#### [AIM OF THE EXERCISE]
Go line by line through the records below. Copy whichever lines contain the string "color".

(Stored records)
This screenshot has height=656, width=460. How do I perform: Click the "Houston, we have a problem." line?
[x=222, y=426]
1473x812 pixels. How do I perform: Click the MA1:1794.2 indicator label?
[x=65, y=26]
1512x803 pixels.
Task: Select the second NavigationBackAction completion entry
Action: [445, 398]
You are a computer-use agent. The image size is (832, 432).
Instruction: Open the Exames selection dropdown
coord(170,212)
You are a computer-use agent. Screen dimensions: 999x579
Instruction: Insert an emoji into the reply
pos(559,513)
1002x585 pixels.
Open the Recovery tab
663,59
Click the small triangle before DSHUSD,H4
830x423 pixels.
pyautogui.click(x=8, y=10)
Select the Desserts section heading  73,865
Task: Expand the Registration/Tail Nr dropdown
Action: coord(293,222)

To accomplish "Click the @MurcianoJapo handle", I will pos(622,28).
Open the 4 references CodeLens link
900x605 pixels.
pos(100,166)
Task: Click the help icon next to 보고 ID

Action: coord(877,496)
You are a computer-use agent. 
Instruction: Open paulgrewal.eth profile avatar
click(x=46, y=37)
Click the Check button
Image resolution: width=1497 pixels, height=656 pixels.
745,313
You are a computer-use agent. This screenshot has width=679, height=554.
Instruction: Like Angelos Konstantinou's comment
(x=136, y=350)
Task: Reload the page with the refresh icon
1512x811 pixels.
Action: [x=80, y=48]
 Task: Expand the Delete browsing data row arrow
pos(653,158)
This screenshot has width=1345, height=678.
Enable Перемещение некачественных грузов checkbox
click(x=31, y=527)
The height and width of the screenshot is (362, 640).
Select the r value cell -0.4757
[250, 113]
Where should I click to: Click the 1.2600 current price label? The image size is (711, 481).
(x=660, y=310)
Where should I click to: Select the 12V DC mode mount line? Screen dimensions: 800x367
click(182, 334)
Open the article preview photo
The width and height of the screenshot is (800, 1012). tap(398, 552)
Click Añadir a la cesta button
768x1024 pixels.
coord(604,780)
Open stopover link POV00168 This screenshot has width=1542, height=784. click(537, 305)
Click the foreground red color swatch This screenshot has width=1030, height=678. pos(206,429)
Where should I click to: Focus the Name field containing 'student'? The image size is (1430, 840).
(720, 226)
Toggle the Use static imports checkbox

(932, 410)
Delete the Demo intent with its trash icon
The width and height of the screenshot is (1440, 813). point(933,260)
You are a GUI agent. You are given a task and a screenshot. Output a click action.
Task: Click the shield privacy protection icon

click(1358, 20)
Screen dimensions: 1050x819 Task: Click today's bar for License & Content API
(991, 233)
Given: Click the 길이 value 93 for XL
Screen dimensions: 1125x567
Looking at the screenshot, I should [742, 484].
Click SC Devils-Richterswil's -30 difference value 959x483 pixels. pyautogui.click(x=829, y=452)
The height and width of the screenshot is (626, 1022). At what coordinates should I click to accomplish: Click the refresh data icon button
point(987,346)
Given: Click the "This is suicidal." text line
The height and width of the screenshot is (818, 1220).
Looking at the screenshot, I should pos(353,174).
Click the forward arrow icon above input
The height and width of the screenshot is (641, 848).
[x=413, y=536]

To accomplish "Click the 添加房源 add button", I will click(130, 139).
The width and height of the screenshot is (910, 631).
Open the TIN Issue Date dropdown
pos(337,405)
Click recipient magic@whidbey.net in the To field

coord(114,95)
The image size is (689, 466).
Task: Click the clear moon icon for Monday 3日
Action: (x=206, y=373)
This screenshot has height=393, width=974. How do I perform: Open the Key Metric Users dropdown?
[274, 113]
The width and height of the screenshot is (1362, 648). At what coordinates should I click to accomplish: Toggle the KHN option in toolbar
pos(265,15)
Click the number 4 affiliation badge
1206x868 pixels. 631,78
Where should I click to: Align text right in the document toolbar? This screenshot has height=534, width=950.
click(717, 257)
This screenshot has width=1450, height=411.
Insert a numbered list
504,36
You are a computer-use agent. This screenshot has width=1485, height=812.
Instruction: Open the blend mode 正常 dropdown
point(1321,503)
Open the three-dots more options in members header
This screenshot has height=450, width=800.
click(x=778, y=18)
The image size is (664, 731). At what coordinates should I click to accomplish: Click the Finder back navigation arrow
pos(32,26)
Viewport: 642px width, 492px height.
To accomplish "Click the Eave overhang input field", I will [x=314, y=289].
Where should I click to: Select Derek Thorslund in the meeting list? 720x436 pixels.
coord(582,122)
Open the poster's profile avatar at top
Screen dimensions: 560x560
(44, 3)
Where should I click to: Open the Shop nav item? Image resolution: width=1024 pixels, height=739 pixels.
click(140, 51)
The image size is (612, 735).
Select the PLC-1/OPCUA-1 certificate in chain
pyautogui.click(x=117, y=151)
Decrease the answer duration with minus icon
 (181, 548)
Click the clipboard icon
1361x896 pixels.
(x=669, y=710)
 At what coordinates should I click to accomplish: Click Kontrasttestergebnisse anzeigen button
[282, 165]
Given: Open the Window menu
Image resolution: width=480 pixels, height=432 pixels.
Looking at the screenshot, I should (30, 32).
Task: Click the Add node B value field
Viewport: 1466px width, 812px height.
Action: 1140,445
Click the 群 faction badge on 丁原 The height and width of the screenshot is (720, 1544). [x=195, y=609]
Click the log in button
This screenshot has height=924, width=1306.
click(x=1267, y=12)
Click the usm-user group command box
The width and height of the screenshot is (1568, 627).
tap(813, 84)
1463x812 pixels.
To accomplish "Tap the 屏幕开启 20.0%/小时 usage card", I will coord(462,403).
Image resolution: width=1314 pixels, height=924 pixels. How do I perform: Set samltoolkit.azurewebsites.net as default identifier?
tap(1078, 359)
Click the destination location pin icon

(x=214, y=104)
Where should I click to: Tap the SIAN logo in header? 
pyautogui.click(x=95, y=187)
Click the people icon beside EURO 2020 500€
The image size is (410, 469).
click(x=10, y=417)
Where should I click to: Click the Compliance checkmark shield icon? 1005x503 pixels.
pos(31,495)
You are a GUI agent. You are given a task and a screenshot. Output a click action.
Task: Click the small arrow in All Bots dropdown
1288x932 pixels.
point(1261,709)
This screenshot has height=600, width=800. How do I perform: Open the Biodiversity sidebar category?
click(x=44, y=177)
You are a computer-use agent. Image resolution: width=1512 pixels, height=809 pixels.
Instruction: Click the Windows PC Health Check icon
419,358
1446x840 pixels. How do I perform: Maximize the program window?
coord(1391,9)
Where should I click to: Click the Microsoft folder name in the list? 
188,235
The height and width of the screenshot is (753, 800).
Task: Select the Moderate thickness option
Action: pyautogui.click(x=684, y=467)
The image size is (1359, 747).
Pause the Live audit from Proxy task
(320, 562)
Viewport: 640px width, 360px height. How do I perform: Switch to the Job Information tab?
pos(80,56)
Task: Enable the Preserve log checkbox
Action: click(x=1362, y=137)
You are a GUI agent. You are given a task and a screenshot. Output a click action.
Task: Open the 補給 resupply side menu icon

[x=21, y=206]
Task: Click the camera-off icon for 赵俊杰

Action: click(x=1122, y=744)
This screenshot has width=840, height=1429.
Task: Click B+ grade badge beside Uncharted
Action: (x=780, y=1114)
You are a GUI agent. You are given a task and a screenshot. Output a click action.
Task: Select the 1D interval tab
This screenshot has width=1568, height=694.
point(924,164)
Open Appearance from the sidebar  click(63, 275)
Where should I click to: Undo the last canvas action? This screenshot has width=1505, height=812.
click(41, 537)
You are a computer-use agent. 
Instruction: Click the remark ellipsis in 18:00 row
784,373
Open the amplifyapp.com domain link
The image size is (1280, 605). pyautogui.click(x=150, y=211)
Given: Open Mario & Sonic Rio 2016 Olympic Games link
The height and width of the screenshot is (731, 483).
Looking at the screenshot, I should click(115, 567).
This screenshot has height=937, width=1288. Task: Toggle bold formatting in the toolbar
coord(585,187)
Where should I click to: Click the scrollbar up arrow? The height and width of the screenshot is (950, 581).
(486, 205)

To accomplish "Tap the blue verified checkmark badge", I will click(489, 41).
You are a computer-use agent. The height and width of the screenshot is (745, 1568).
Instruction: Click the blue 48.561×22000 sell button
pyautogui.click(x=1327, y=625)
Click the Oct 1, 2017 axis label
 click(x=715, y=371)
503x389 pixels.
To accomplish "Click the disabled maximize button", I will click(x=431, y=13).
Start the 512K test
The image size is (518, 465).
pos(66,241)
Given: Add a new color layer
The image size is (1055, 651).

#### [RESULT OF THIS TASK]
Click the foreground red color swatch This screenshot has width=1030, height=678. pos(206,429)
Given: Add a new color layer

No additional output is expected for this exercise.